Animado, comenta que os momentos mais importantes de sua trajetória como cantor foram até então, seu primeiro show fora do Brasil, que aconteceu no Jamaica Festival “Rebel Salute”, com menos de 20 anos. Além disso, cita o festival de reggae “Rototom Sunsplash”, o maior da Espanha, e também quando cantou com a orquestra Jazz Sinfônica Brasil. Contudo, não deixa de frisar que dentre esses houve também um momento em sua carreira inesquecível, e cita a época e momentos tensos que passou quando vendia comida vegetariana e pastel jamaicano, o famoso Yate, no centro de São Paulo, para se manter. Dada dá uma dica para quem está começando agora no mundo da música de forma independente: “Cuidado com as distrações (são muitas), muito foco no objetivo e nunca deixar de lutar pelos sonhos e buscar sempre evoluir”, afirma.

Dada Yute é o primeiro lançamento do selo Inbraza (Foto: Mônica Quinta)

Quando perguntado sobre o que busca passar para o público com suas composições, ele diz que foca em levar consciência, mensagens positivas, alegria, amor e paz para quem escuta seu som. “Não quero semear pedras, nem barreiras, como aqueles que não amam.
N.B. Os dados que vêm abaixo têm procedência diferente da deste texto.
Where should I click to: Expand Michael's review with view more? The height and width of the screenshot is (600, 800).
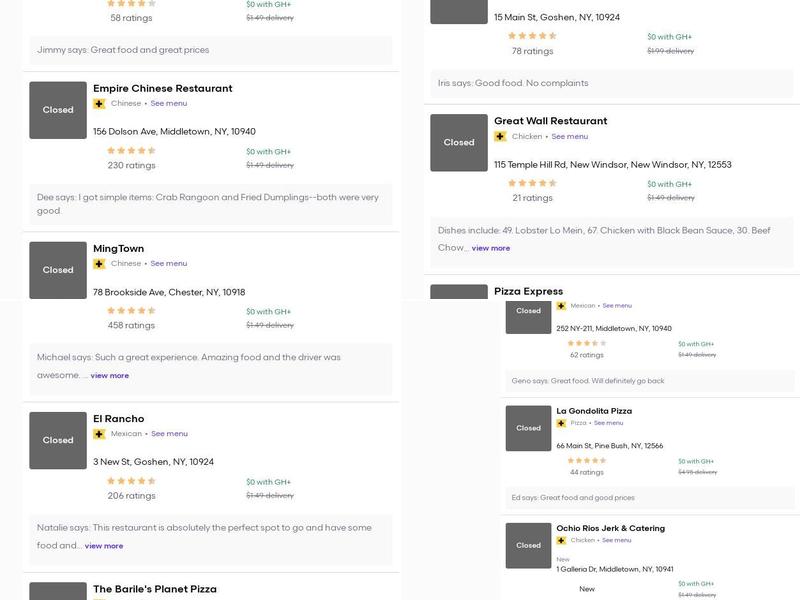pyautogui.click(x=109, y=376)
Minha música é para aqueles que amam, sofrem e perdoam por amor”. Dada explica um pouco sobre sua opinião em relação ao atual mercado da música e não hesita em dizer que gosta de muita novidade que está rolando e refrescando as antigas fórmulas, destacando que ver a música underground ganhar cada vez mais espaço é incrível.
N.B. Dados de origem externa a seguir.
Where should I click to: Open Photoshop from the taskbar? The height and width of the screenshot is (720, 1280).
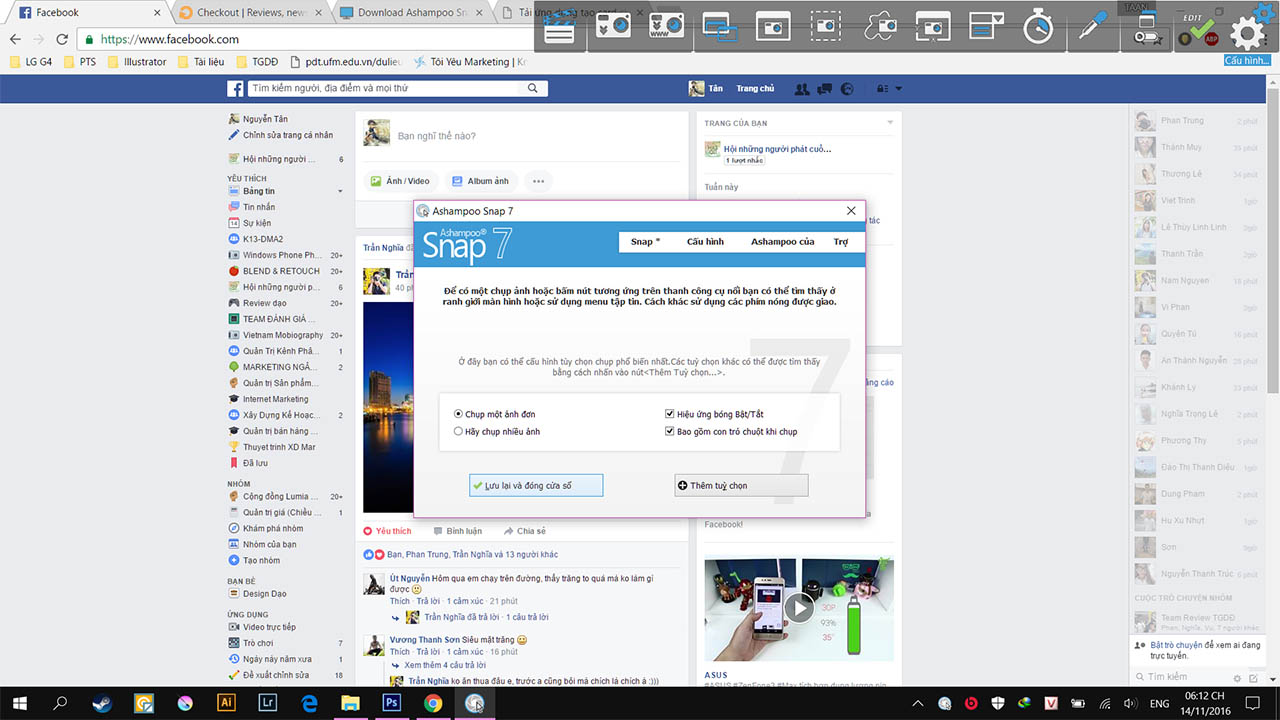[391, 703]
“Vim para ficar” foi a frase escolhida por Dada para se definir nesse momento da carreira. Fora dos palcos, ele diz que é uma pessoa como qualquer outra, faz faxina em casa, adora cozinhar, estar com seus filhos e amigos, ama sair, mas também curte treinar, correr, fazer exercícios e andar de skate. Seu maior sonho é viver bem com seu trabalho, abrir um restaurante de comida e presentear sua mãe. O cantor faz parte do cenário artístico há 15 anos e sua música é carregada de tons místicos e mensagens conscientes, prezando a liberdade individual, resgatando a cultura da Jamaica e exaltação da natureza.